Methods: All individuals who presented to the Wilmer Ophthalmological Institute emergency room with ocular fish-hook injuries between 1974 and 1990 were identified, and ophthalmic follow-up evaluations were performed.
Results: Individuals were male, between the ages of 10 and 27, with follow-up evaluation of 2.0 to 15.5 years (mean, 6.7 years).
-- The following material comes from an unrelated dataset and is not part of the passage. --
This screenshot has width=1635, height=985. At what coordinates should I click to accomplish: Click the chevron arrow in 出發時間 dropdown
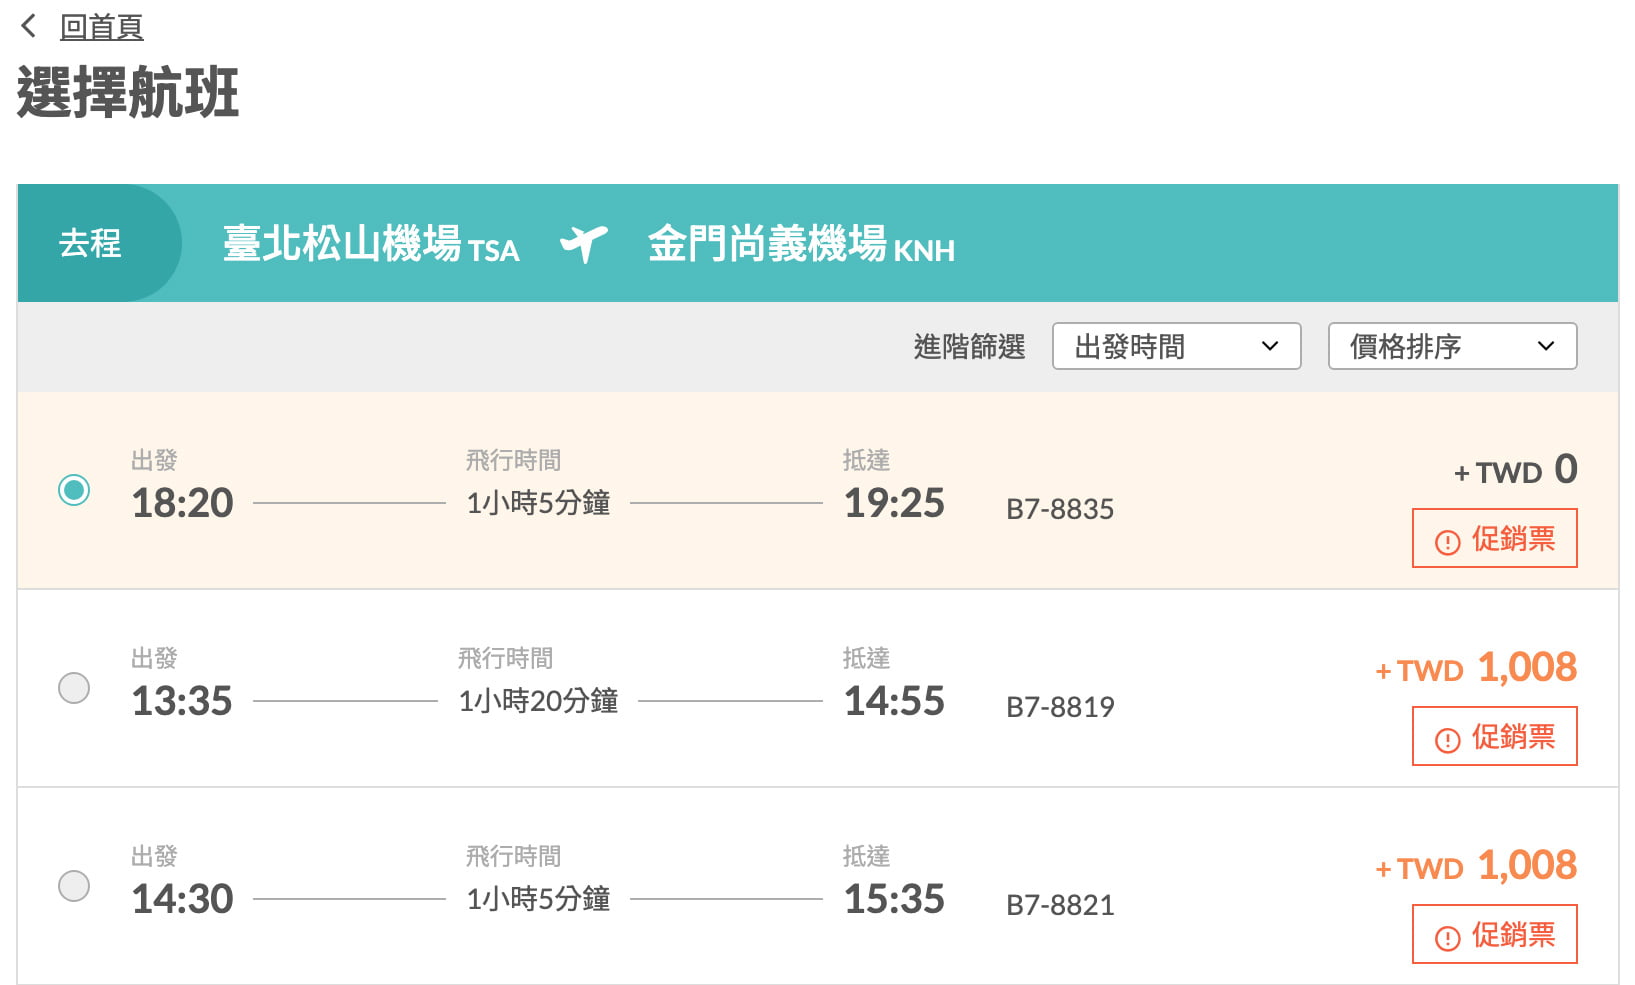[1270, 346]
The left eye was involved in 80% and in no instance had a single hook penetrated the lid and globe simultaneously. Initial visual acuity was uniformly poor (20/200 or worse). Using specialized surgical techniques, ultimate visual outcome was excellent in 80% of cases (4 of 5 with visual acuity of 20/30 or better). One eye was enucleated because of panendophthalmitis after delayed wound closure. Similar overall results are achieved when previous reports are included in the analysis (90% with visual acuity of 20/40 or better).
Conclusions: These results suggest that penetrating ocular fish-hook injuries may have an excellent long-term prognosis if prompt, appropriate surgical intervention is accomplished.